(Stored data)
___

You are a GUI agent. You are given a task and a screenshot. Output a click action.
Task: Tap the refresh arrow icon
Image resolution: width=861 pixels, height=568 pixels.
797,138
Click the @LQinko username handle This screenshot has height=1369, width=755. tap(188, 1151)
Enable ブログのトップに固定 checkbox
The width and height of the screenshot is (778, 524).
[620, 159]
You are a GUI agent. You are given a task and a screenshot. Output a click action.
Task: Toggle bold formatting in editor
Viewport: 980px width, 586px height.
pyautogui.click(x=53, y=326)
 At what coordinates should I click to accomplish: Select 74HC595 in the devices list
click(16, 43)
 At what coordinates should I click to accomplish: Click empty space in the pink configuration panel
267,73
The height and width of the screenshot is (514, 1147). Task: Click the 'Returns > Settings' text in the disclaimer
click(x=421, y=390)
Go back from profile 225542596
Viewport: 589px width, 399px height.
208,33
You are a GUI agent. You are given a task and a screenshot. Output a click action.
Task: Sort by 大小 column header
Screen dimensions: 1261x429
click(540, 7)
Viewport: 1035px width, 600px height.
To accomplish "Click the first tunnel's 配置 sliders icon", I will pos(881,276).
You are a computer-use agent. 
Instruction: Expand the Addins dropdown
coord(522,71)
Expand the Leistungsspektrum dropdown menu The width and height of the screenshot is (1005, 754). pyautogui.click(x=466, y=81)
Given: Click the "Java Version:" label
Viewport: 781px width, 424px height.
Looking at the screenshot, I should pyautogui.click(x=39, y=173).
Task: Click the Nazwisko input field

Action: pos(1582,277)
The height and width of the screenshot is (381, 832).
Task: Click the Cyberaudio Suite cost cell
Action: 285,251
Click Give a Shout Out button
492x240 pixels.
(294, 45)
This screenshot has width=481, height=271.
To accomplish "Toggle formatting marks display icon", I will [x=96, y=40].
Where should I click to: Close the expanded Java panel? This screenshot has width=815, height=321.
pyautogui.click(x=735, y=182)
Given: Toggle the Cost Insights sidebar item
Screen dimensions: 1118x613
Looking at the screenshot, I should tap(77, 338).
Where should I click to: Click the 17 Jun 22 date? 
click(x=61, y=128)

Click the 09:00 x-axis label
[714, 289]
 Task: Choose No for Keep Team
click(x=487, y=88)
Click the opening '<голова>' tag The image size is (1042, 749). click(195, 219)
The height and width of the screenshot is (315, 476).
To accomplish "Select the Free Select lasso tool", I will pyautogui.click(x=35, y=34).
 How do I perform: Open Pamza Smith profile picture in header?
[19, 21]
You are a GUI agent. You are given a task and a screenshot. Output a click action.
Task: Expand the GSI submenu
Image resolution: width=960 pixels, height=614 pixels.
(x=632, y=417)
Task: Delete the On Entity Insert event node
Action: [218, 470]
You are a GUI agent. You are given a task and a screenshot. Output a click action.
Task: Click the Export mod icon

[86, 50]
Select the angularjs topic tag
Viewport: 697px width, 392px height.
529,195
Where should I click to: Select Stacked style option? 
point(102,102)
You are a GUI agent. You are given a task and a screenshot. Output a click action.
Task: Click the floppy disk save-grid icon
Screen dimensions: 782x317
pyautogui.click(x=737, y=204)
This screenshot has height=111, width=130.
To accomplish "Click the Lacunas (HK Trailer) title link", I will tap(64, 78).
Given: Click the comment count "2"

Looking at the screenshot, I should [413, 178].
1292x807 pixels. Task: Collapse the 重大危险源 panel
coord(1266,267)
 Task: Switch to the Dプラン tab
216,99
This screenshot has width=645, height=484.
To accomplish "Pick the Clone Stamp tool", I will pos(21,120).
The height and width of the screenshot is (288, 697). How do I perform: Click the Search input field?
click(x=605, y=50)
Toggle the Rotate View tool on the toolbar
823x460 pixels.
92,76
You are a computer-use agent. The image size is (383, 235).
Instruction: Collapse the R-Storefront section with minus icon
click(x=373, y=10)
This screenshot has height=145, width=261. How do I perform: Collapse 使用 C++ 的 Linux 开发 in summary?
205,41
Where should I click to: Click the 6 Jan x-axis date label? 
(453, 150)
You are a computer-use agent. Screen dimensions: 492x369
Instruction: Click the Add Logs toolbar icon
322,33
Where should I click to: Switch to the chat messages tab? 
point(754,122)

___

### Exercise directions:
Write out exactly the lines above from the line with "Image resolution: width=960" through the line with "Task: Click the floppy disk save-grid icon", both of them included, and leave out all other lines.

### Output for this exercise:
Image resolution: width=960 pixels, height=614 pixels.
(x=632, y=417)
Task: Delete the On Entity Insert event node
Action: [218, 470]
You are a GUI agent. You are given a task and a screenshot. Output a click action.
Task: Click the Export mod icon

[86, 50]
Select the angularjs topic tag
Viewport: 697px width, 392px height.
529,195
Where should I click to: Select Stacked style option? 
point(102,102)
You are a GUI agent. You are given a task and a screenshot. Output a click action.
Task: Click the floppy disk save-grid icon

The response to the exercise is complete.